Here’s the grading breakdown:

  • 20%: The question being investigated is interesting and appropriate to the dataset. The explanations given in the markdown file provide a good overview of the approach and conclusions.

  • 30%: Analysis incorporates a substantial fraction (at least 10000) of the data points to produce a clear result, and runs in under a minute (hopefully much less!) on the original, unmodified raw data.

    (This does not mean you have to use every single part of each data point, but for example focusing on just one lab or HW would not qualify.)

  • 20%: Analysis makes sensible use of supervised or unsupervised learning in sklearn

  • 20%: 1-slide presentation is clear and compelling, and includes a good visualization of the analysis.

  • 10%: Directions were followed along the way (turning things in correctly and on time, proper formatting and naming, etc.)

4 Questions to answer

Download, fill in, and submit: lab07.md

  1. What are the names and alphas of you and your parter for this lab?

    (If you are working by yourself, just put your own name and alpha.)

  2. What specific work did each partner do to contribute?

    (Come back and edit this question later as you make progress.)

  3. What specific question or problem are you investigating in the data?

  4. When did you discuss this question and run it by your instructor?

    (Yes, you need to do that before you get too far into things.)

  5. Explain in a few sentences (as much as you need, but doesn’t need to be too long) how your analysis code works to read in and process the data.

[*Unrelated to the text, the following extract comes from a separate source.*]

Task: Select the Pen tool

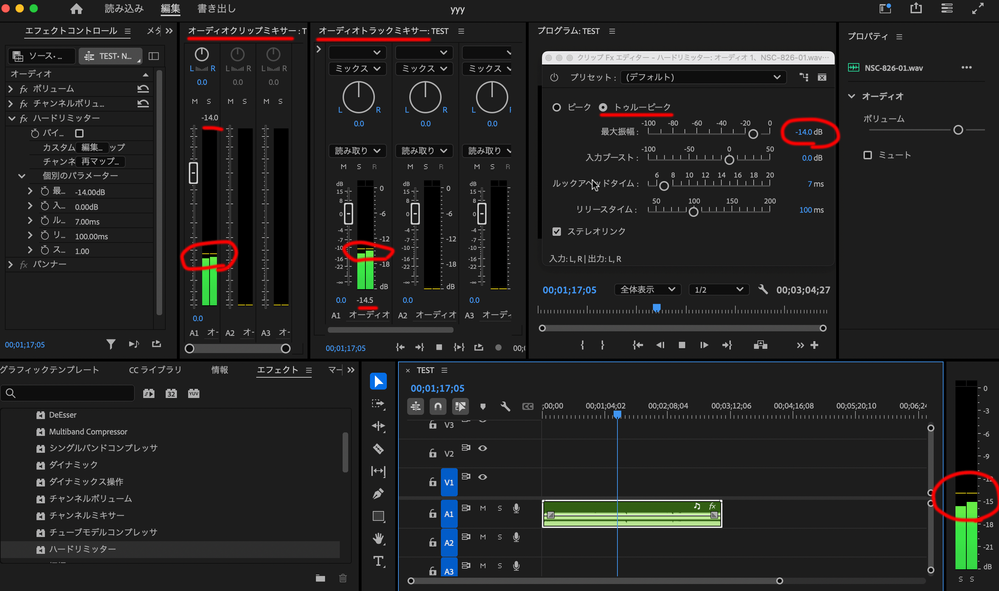Action: coord(379,493)
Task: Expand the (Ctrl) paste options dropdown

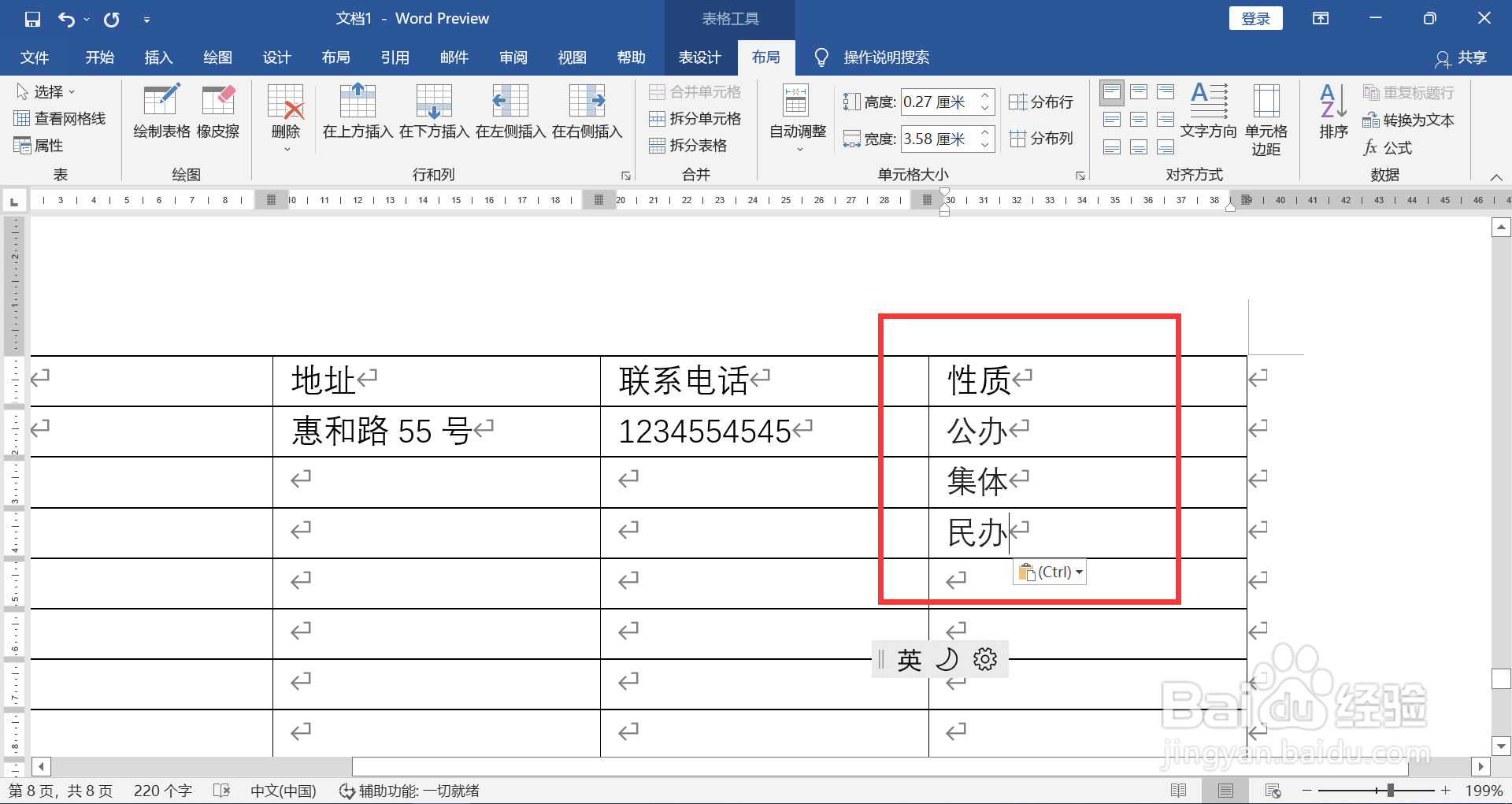Action: click(1079, 572)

  6. Explain in a few sentences how your code analyzes the data. If you used the sklearn library as requested, this is the time to explain your use of supervised or unsupervised learning.

The above questions must be submitted (along with your initial analysis code) by the milestone deadline.

  1. What conclusions do you draw from the analysis? What specific recommendations would you make for next year’s students or instructors?

  2. Any comments or suggestions about this final lab, or anything else? We hope it was fun!

5 Tips and suggestions

  • To develop an initial question or approach, first get familiar with the data. Notice which fields of each dictionary are kind of boring or irrelevant, and which ones may lead to some insights.

  • You will likely need to combine the information from multiple data points along some direction, like combining all the submissions to each assignment together, or all the submissions by a single student across multiple assignments, etc.

    You can do this combining either in your Python code as you read in and loop through the JSON dictionaries, or you can do it in Pandas.

    It’s up to you whatever makes the most sense, but be deliberate about your approach and think ahead towards your ultimate goal.

  • Like any real dataset, the entries have some missing data or inconsistencies. For example, some test cases were put in by your instructors but later deleted, or some submissions might have been uploaded and then re-submitted too quickly for the initial test cases to have a chance to even run. Usually these kinds of things are indicated with None entries in the dicts.

  • You are likely to want to do something with the many timestamps present in this data. Fortunately, all the timestamps are consistently formatted for your convenience, into standardized strings such as

    2023-01-17 09:55:10

    You can covert such strings to datetime objects either by calling datetime.fromisoformat(str) using the datetime library or pd.to_datetime(str) using Pandas.

    Either way, for your analysis you will probably be most interested in the differences between times, like between a submission time and the deadline. To get the differences, just perform normal subtraction in Python.

  • Talk to your partner and your instructor to discuss options and approaches. Always be thinking towards your final goal so you don’t get caught up on irrelevant things or waste your time.

  • Have fun! This should be a good chance for you to show off and practice what you’ve learned this year.